Court of Appeals of Virginia. Chesapeake
Mar 7, 2000
Record No. 1156-99-1 (Va. Ct. App. Mar. 7, 2000)

Summary

In Rahnema v. Rahnema, 2000 WL 251679, 2000 Va.App. LEXIS 163 (March 7, 2000) (Rahnema I), we affirmed the trial court's enforcement of a marital agreement between Dr. Mansur Rahnema and Shahla Rahnema. Four years later, Dr. Rahnema filed an annulment action seeking to declare his prior marriage to Ms. Rahnema void as bigamous and the agreement unenforceable as a consequence.

Summary of this case from Rahnema v. Rahnema

Opinion

Record No. 1156-99-1

March 7, 2000

Appeal from the Circuit Court of the City of Virginia Beach, Frederick B. Lowe, Judge.

Moody E. Stallings, Jr. (Stallings Richardson, P.C., on brief), for Mansur Rahnema.

Glenn R. Croshaw (Daniel T. Campbell; Willcox Savage, P.C., on briefs), for Shahla Rahnema.

Present: Chief Judge Fitzpatrick, Judges Elder and Bray


Mansur Rahnema (husband) and Shahla Rahnema (wife) appeal the decision of the circuit court awarding husband a divorce and determining the validity of certain agreements signed by the parties. Husband contends the trial court erred by (1) granting a divorce based on a one year separation rather than on adultery without hearing any evidence on the adultery issue; and (2) sustaining the recommendation of the commissioner that the post marital agreement entered into by the parties on July 29, 1993 was valid and enforceable. In her appeal, wife contends that the trial court erred by (1) finding that the set of marital agreements entered into on April 22, 1994 were unconscionable; and (2) failing to award wife attorney's fees and costs to which she claimed entitlement under the 1993 marital agreement. We find no reversible error and affirm the ruling of the trial court.

The order from which the parties appeal was not a final order. The trial court retained the matter on its docket for enforcement of the terms of the separation agreement. However, the order was appealable as an interlocutory order "adjudicating the principles of a cause." See Code § 17.1-405(4)(ii); see also Erikson v. Erikson, 19 Va. App. 389, 391, 451 S.E.2d 711, 712-13 (1994). This Court, therefore, has jurisdiction to hear this appeal.
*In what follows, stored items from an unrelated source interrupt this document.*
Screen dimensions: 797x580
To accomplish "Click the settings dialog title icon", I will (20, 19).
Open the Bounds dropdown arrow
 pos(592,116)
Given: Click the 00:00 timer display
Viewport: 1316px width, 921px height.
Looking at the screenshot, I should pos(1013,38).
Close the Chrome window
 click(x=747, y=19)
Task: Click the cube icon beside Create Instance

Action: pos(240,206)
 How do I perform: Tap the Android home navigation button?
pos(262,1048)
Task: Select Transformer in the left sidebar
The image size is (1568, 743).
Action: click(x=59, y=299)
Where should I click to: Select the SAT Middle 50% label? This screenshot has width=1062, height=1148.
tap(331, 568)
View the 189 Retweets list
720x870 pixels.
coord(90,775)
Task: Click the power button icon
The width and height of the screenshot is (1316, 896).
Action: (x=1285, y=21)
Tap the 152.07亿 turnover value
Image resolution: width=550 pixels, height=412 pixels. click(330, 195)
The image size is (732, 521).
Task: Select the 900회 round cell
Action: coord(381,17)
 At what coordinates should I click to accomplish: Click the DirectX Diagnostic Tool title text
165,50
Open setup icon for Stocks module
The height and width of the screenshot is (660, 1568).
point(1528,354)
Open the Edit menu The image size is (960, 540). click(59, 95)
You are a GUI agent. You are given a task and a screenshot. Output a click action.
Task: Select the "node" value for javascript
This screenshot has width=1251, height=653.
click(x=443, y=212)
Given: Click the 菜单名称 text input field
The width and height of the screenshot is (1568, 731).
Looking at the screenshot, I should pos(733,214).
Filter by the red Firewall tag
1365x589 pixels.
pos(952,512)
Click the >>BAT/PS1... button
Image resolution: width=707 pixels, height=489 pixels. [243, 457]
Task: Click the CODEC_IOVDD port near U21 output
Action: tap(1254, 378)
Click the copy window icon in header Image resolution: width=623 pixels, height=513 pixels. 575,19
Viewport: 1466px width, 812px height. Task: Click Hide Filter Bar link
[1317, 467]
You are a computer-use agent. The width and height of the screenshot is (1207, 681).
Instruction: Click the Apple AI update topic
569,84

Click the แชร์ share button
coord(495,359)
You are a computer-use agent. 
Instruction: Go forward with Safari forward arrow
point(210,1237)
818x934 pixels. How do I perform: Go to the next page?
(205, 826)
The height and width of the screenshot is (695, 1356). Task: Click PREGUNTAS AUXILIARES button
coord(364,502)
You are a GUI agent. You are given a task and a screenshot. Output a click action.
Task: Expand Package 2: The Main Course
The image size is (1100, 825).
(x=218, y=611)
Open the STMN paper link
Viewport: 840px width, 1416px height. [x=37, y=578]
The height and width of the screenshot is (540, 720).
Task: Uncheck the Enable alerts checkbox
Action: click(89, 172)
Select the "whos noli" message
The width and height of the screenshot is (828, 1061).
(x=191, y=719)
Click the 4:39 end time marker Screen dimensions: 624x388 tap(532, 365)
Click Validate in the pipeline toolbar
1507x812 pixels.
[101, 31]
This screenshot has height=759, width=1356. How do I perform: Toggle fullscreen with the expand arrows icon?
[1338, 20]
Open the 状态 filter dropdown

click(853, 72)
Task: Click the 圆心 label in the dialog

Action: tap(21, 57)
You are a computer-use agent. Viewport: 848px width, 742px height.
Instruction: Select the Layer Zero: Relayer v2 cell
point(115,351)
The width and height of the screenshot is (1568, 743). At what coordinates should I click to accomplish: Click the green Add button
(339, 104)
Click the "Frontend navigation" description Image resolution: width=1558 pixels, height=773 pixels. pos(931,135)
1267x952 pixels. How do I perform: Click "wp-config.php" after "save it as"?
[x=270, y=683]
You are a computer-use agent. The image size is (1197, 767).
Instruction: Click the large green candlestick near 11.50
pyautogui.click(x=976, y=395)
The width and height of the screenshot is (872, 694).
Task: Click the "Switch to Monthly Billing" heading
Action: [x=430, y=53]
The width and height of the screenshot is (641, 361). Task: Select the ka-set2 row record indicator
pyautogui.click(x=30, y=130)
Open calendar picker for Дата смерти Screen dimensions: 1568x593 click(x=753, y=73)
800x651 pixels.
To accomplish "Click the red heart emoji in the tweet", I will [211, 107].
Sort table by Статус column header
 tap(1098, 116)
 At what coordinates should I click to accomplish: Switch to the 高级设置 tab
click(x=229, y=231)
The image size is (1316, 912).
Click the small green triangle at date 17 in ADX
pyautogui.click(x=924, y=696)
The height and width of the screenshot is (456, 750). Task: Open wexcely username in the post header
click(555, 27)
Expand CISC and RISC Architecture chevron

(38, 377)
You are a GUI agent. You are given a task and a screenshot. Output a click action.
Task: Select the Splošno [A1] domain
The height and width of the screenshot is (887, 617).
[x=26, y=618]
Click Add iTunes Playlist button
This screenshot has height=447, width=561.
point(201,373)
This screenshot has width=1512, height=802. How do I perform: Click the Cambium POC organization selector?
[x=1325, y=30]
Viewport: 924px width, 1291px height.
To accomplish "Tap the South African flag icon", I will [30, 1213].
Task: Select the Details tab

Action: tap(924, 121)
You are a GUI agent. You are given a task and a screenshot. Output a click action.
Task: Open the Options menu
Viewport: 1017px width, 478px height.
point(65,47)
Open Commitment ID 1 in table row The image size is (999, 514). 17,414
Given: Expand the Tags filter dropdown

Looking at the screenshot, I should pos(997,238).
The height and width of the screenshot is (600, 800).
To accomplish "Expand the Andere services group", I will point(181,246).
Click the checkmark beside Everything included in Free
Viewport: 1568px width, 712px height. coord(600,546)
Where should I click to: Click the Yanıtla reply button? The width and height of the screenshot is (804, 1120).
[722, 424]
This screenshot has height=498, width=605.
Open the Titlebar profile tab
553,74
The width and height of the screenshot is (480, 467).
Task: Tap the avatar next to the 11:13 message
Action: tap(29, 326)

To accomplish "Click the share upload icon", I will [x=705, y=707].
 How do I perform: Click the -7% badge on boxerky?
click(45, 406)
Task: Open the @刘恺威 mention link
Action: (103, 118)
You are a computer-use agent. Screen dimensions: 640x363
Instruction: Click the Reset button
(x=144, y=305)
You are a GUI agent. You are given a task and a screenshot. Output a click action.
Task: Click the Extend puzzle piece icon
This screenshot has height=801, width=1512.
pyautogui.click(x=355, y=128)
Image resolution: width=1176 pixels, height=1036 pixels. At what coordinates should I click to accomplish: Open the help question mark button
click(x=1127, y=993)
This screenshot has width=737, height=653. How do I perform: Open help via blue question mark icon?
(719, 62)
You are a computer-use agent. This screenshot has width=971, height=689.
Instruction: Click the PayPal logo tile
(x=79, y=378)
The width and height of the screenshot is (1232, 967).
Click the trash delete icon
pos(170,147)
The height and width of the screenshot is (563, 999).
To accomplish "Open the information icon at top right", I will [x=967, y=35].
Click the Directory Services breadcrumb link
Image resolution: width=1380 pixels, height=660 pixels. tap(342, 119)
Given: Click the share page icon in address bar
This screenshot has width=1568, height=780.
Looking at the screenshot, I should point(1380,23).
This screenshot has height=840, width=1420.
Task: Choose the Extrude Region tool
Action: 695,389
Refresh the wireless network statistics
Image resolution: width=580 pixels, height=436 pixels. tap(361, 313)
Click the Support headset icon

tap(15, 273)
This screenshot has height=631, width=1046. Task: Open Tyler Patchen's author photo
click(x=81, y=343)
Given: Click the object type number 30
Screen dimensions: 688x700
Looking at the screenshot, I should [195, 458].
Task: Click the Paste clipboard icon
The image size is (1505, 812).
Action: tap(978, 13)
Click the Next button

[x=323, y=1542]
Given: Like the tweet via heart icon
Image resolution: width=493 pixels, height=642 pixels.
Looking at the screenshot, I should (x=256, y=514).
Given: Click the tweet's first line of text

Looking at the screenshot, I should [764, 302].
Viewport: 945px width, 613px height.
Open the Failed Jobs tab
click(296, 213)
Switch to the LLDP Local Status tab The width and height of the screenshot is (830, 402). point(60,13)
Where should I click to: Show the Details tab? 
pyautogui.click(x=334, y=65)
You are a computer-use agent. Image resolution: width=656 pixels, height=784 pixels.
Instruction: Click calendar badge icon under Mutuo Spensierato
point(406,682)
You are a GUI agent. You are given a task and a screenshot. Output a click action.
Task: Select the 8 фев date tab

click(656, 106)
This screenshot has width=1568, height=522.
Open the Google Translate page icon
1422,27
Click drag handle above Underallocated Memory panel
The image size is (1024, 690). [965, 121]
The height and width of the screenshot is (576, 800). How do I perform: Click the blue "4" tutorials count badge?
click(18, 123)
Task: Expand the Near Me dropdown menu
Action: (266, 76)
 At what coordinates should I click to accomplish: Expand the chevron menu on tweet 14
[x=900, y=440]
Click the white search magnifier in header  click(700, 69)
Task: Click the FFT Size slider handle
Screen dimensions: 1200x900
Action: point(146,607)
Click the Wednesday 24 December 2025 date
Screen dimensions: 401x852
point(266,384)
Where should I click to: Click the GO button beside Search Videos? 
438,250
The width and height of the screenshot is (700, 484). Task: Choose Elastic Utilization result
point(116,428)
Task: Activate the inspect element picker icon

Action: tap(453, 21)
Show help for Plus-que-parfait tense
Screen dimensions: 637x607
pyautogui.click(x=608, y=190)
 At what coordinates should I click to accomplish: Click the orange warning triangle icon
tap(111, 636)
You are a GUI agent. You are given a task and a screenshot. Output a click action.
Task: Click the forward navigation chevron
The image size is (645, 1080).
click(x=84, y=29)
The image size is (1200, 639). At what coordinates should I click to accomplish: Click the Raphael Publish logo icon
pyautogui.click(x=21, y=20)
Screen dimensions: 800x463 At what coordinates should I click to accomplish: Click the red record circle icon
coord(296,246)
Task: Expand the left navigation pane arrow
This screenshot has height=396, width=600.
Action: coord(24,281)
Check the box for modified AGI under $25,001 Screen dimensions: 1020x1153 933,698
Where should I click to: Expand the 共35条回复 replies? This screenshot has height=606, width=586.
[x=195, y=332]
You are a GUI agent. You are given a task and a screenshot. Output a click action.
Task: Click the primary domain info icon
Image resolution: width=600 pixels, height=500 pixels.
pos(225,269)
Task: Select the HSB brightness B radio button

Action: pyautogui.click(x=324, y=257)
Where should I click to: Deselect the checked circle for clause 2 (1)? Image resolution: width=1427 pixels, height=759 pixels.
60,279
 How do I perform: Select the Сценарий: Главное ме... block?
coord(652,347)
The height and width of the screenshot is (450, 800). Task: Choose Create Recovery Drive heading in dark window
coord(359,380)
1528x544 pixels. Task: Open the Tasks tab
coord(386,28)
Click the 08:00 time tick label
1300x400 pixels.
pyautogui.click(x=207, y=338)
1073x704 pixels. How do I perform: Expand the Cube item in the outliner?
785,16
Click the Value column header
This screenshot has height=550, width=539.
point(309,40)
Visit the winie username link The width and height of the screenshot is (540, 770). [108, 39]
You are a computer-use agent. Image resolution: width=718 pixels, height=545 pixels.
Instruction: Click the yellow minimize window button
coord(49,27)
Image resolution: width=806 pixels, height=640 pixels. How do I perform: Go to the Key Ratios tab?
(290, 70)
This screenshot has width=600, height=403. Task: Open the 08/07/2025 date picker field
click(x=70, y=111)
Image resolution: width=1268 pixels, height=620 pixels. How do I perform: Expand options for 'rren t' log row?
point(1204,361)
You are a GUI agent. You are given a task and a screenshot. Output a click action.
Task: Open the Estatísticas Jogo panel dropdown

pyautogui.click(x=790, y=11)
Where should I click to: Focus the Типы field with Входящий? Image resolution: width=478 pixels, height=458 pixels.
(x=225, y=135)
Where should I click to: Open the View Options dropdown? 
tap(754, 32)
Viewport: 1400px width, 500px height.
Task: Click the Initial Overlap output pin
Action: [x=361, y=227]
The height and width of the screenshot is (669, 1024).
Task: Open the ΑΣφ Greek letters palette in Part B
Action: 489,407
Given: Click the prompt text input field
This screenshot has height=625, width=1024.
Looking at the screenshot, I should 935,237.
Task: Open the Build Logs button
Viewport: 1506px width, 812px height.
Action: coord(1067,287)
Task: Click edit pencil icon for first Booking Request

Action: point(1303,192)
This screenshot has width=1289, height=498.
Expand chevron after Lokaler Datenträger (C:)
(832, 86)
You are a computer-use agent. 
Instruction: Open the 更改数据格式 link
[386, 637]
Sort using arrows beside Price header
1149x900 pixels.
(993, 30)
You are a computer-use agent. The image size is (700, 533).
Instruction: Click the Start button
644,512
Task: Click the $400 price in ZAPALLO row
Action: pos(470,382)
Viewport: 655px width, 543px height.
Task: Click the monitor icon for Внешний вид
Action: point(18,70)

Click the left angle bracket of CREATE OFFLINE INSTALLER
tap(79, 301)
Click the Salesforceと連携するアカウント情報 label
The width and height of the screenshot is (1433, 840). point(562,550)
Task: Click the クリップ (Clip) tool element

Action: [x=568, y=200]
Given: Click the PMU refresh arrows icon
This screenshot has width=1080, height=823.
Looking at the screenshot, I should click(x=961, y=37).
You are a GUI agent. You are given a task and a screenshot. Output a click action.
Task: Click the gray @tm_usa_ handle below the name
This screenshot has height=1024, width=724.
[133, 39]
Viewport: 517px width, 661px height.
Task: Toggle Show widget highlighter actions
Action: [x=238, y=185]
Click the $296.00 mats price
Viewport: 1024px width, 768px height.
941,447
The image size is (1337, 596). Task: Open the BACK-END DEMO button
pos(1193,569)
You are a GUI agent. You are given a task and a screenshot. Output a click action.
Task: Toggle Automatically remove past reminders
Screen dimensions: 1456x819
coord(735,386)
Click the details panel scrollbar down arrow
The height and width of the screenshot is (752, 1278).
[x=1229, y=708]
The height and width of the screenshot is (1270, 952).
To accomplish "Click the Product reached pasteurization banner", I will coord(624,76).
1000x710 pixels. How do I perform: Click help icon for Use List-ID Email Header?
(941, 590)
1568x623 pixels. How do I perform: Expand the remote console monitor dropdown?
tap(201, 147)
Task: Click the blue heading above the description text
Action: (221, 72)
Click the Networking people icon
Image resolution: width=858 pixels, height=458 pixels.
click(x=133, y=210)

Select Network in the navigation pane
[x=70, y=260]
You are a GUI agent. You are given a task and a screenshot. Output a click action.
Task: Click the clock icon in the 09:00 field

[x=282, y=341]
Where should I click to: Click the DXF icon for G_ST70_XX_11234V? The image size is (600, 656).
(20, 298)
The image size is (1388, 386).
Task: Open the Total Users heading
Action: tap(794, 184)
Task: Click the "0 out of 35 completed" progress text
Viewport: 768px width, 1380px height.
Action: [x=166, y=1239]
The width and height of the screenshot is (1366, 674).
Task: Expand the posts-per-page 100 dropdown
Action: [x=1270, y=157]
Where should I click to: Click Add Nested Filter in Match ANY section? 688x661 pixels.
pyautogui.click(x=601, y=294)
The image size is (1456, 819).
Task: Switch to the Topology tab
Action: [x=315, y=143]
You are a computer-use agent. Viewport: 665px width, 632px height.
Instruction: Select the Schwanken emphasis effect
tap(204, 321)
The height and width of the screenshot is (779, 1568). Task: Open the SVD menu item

"The commissioner's report is deemed to be prima facie correct." Brown v. Brown, 11 Va. App. 231, 236, 397 S.E.2d 545, 548 (1990). "When the commissioner's findings are based upon ore tenus evidence, 'due regard [must be given] to the commissioner's ability . . . to see, hear and evaluate the witnesses at first hand.'" Id. (quoting Hill v. Hill, 227 Va. 569, 577, 318 S.E.2d 292, 297 (1984)). On appeal, "[t]he decree confirming the commissioner's report is presumed to be correct and will not be disturbed if it is reasonably supported by substantial, competent and credible evidence." Brawand v. Brawand, 1 Va. App. 305, 308, 338 S.E.2d 651, 652 (1985).

Record No. 1081-99-1

Husband contends the trial court erred in affirming the commissioner's finding that he be granted a divorce on the ground that the parties lived separate and apart in excess of one year rather than on the ground of adultery. The commissioner found that husband failed to prove adultery. Husband excepted to the commissioner's finding. Husband contends that he was denied the opportunity to present evidence on adultery because the commissioner refused to hear his evidence. The commissioner ruled that evidence of adultery was unnecessary in light of his finding that the first marital agreement was valid. Under that agreement, the parties waived any benefit to which they were otherwise entitled by law, including equitable distribution under Code § 20-107.3 and spousal support other than contractually agreed.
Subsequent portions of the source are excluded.